Viewed in the light most favorable to the verdict, the evidence presented at trial showed that on the night of December 9, 1998, between 7:00 and 8:00 p.m., Klaub told his wife, Charlene Ward, that he was going out and taking her car, a 1986 Mercury Topaz. When he returned around 11:00 p.m., Klaub informed Ward that he had hit a dog and damaged her car. Ward went to the garage and saw that the headlight had been broken and that the windshield was cracked.
On the morning of December 10, 1998, the body of Joeann Edwards Swift was found lying face down in some leaves just off the roadway near the intersection of Moreland Drive and Hazelrig Drive. The night before, she had walked to a pay phone to call her son in New York; that conversation was the last she had with anyone. The victim's body was surrounded by automobile pieces; some of these pieces, found in the victim's clothing and examined by the crime lab, were identified as coming from Klaub's wife's car. On the basis of an autopsy, it was surmised that the victim probably died between 12:45 a.m. and 6:45 a.m. on December 10th, though the time of death could have been earlier. The victim's injuries were typical of those of a person who has hit a windshield. The cause of death was injury to the brain, and because there was very little swelling of the brain, it was estimated that the victim had died within minutes of being struck. There were no witnesses to the accident.

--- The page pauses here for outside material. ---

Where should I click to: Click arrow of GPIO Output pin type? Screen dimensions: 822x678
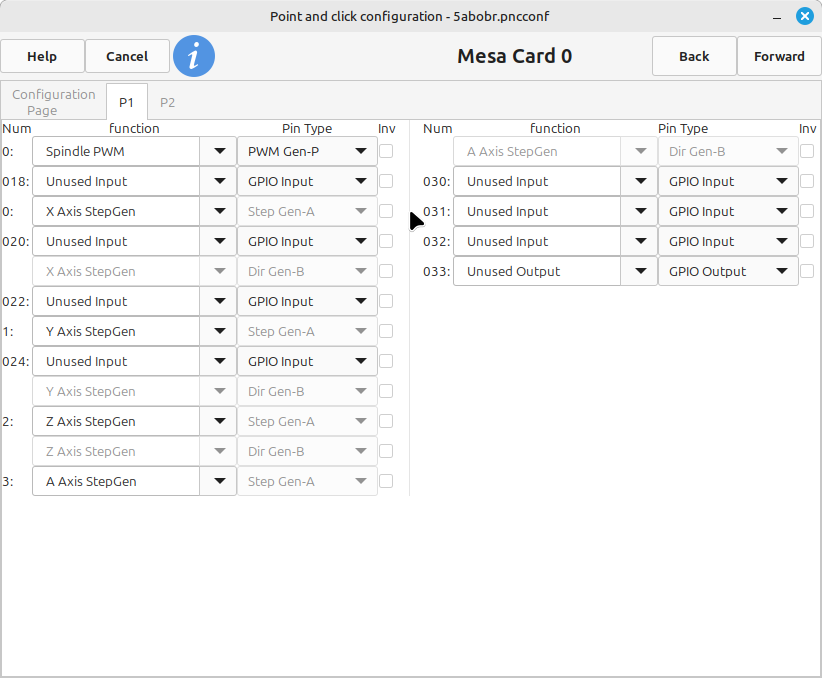[x=781, y=272]
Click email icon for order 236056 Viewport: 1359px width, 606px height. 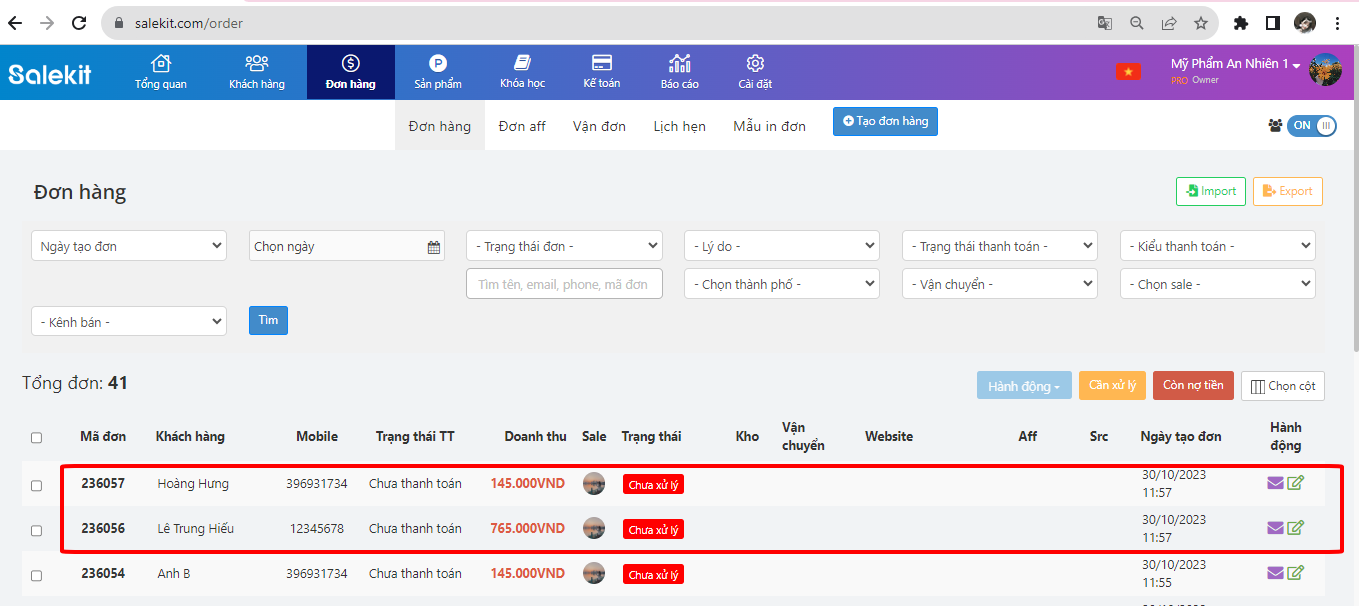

On December 20, 1998, Officer Britman of the Atlanta Police Department met with a black female whom he had never met. The woman, who would not give her real name and who was accompanied by a co-worker from the Home Depot across the street from the Zone 2 precinct office, told Britman that she knew who had driven the car that struck the victim on Moreland Drive, that the driver's name was Ron, and that the car had front-end damage and a broken windshield. She said that she had gotten her information from Ron's wife, Cathy, a co-worker with whom she had been drinking and smoking marijuana in a shed behind Ron's house the day before. Based on the informant's description, Britman located the house; he did a computer check on the address but found that the house belonged to a Florence Lange.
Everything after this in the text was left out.